Wednesday, October 13, 2010

Livin' in the fatherland

When I was 15, my father cut his own thumb mostly off. He was putting incredibly tasteful wood paneling, in a diagonal pattern, on my bedroom wall. He slipped while cutting the paneling and nearly severed his thumb with an Exacto knife. I wasn't home, but my stepmother, brother and step siblings were. In total, there were four people, other than the man in question, who could have taken my dad to the hospital. He asked for a towel, wrapped his dangling thumb in it, and drove 10 miles to the local E.R. for treatment. This is my father. He's not one of those weird medical miracles who doesn't feel pain, he just doesn't want anyone's help when he does. And, while he was no monster of a parent, he naturally expected my brother and me to not bother him with trivialities like severe poison oak, burns, ingrown toenails so infected that I couldn't wear shoes, etc. That pissed me off as I child.

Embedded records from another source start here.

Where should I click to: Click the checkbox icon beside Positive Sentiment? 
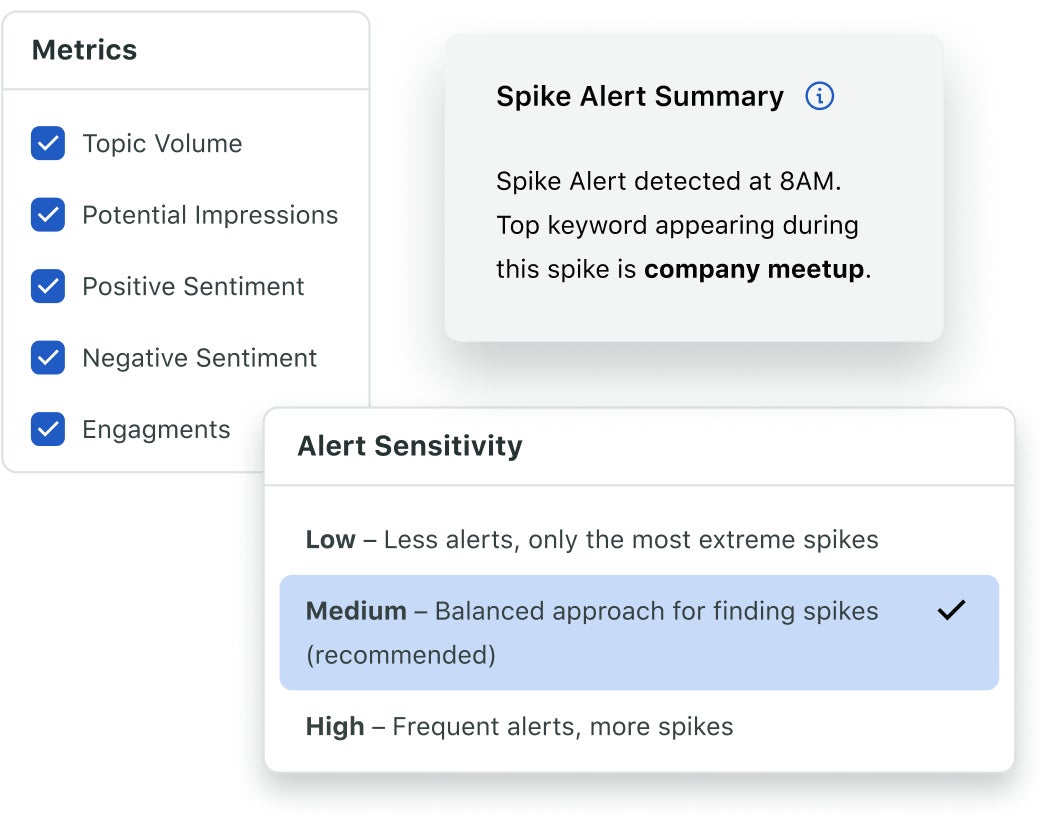click(x=47, y=287)
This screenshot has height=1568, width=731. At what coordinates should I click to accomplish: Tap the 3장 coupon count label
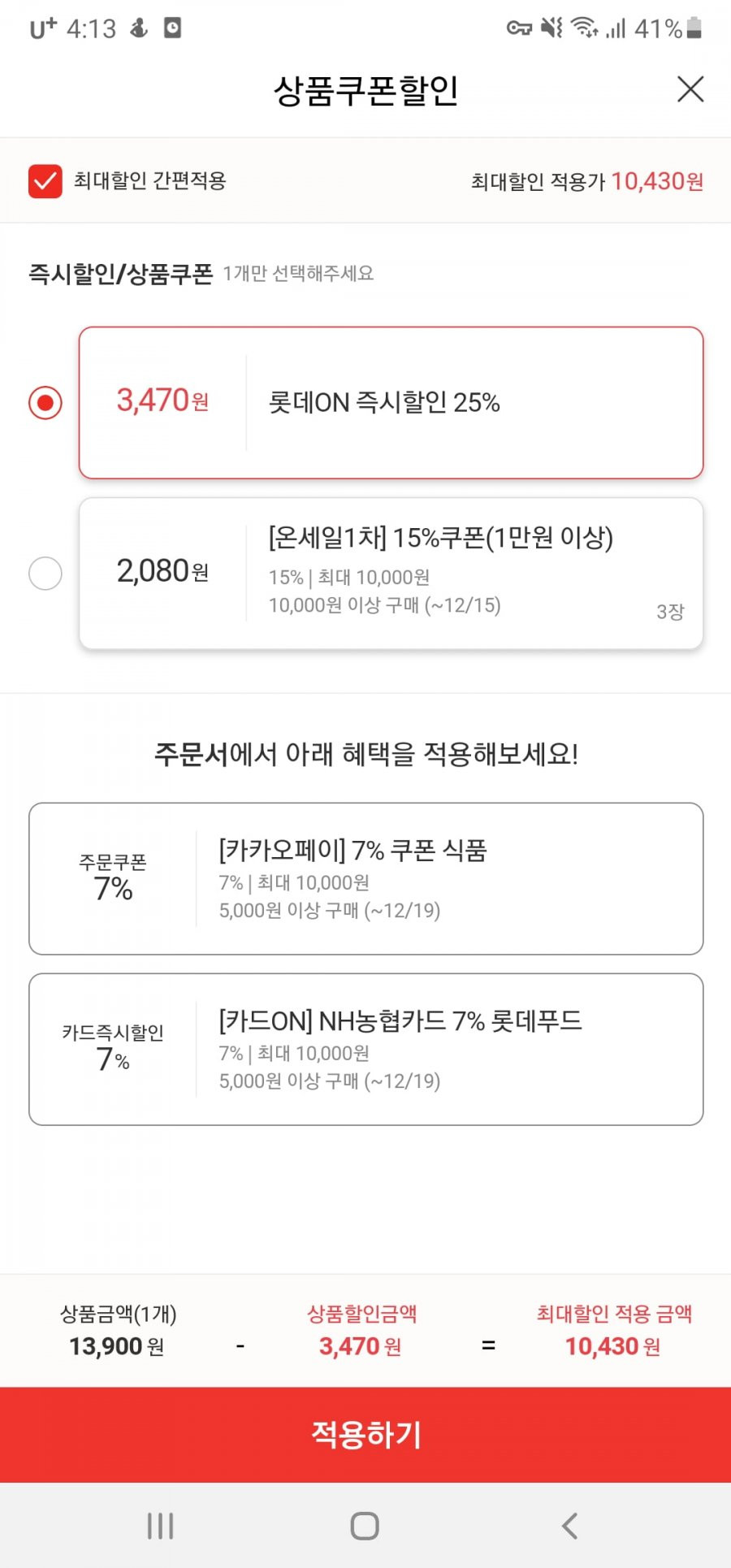(670, 612)
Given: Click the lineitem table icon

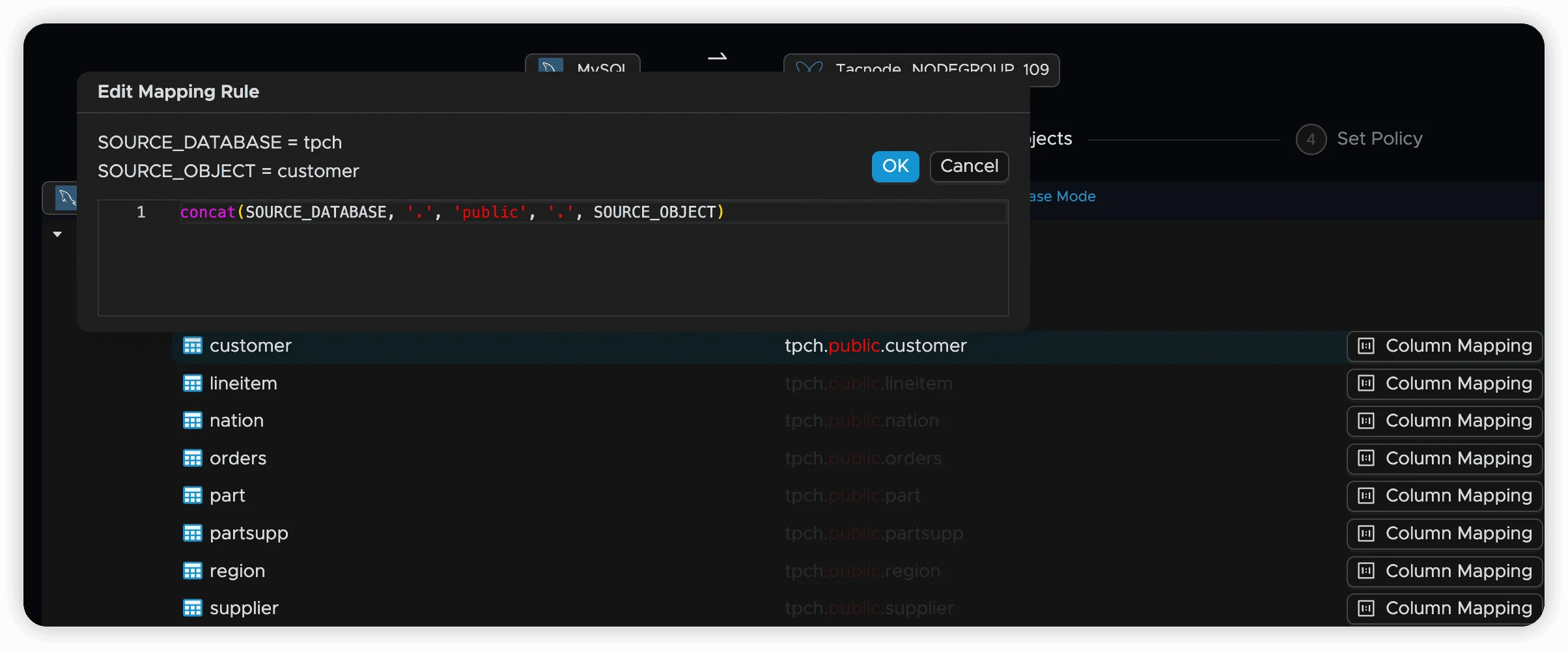Looking at the screenshot, I should pos(192,384).
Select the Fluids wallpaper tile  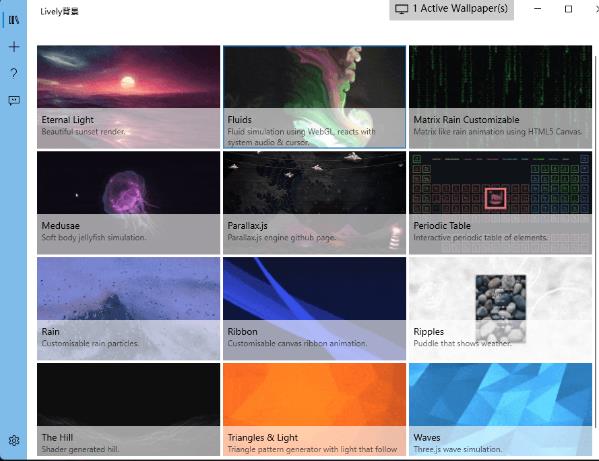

I had friends whose parents would take them to the doctor for a cough and I sat at home for a whole day with a broken collar bone to see if it got better--it didn't.

My dad could pick my brother and me up at the same time, one in each arm, when we were in high school, all of his 5'8" bulging and reddening. He had a temper and was prone to threatening us that he would, "knock our heads through a goddamn wall". To his credit, he never did. He thumped us and smacked our heads on occasion and that was enough. He was less tame in dealing with others. As a kid, I never saw my dad take any amount of shit from anyone. Scratch that; I have yet to see it. About 10 years ago, after my first son was born, my 60 year old father chased one of his neighbors down the street for questioning the legality of our fireworks display. In short, he is not to be fucked with, but he will never go out of his way to fuck with you.

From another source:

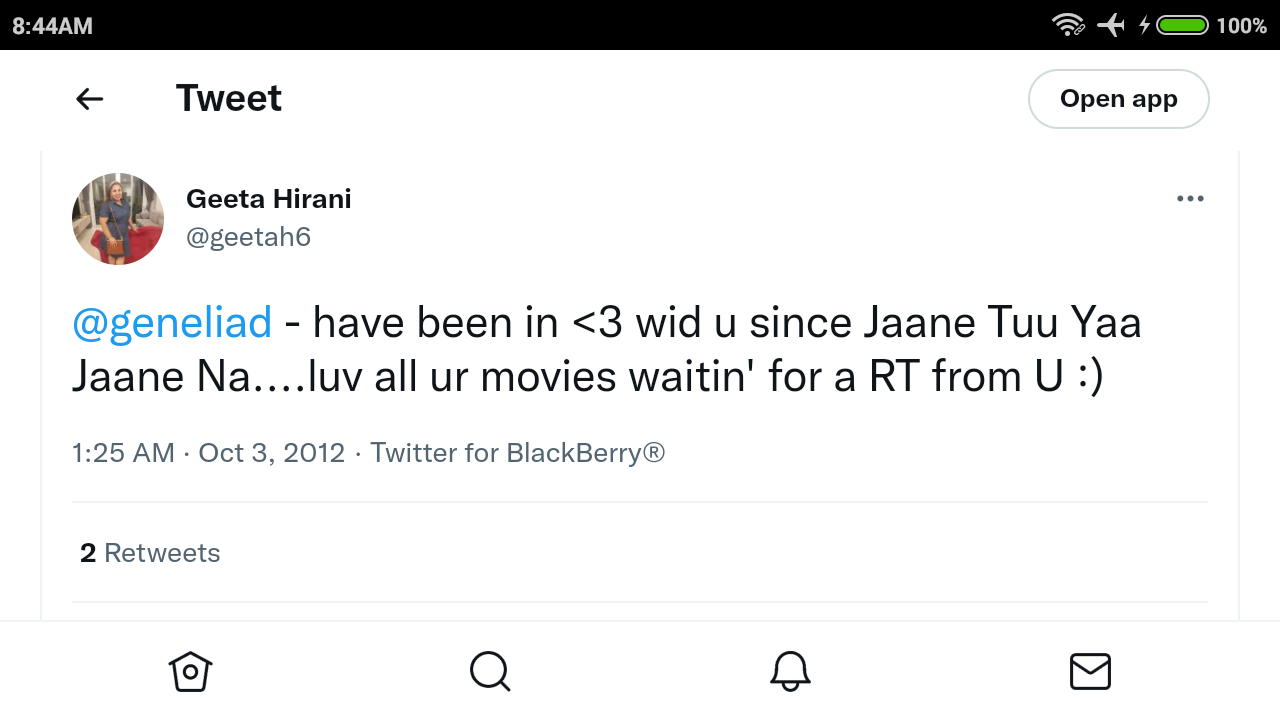
Task: Tap the Wi-Fi status icon
Action: pyautogui.click(x=1069, y=25)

On the contrary, he is one of the most likable people anyone would ever meet. He has always been generous to a fault, incredibly funny and truly tolerant (if we leave off politics). I never left my house without money in my pocket when I lived with my dad, either because he gave it to me or because he never busted us for stealing his change out of the chicken bank on his dresser. My father was loving too. He was a traveling appliance salesman, so he was gone much of the time. Still, he would find a way to show up to baseball games, band concerts, etc. Once, when I was in Santa Barbara, an hour from where I grew up, attending summer camp and staying with my Grandmother, my dad showed up. He was coming back from Santa Maria on a trip and he found where I was. This was in the time before cell phones, so I know it was no small feat for him to find me, sitting with my friends at West Beach, eating lunch at camp. My dad came walking across the field in his suit and my heart leapt. I knew he didn't need to be there, he just wanted to see me. I was 10 years old at the time and I still see him, his 1978 white afro, his three piece brown suit with an open collar exposing a gold coin medallion necklace--he was cool and at the height of his "disco" Mike phase.

Now that he's getting older, my dad has slowed down. He lives in Denver and doesn't come out. A few years ago, he had a heart attack. Naturally, he refused to call an ambulance and drove himself to the hospital, or should I say two hospitals. The first one had no emergency room, so he drove to another one that did have an E.R., but no free parking. Needless to say, he drove a block away, parked the car and staggered into the lobby where a flabbergasted doctor said, "You're having a heart attack" to which my father replied, "I know." Some things never change.

My brother and I are going to see him in a week or two and I'm excited. We're taking him to the Raider-v-Bronco game. My brother and dad haven't seen each other for a year or two, so it will be good. For my part, I'm going because of that day in Santa Barbara, because he showed up to my public defense of my dissertation, because he called me twice on Sunday to rub in the fact that he was killing me in our fantasy football league, because I love you, Dad.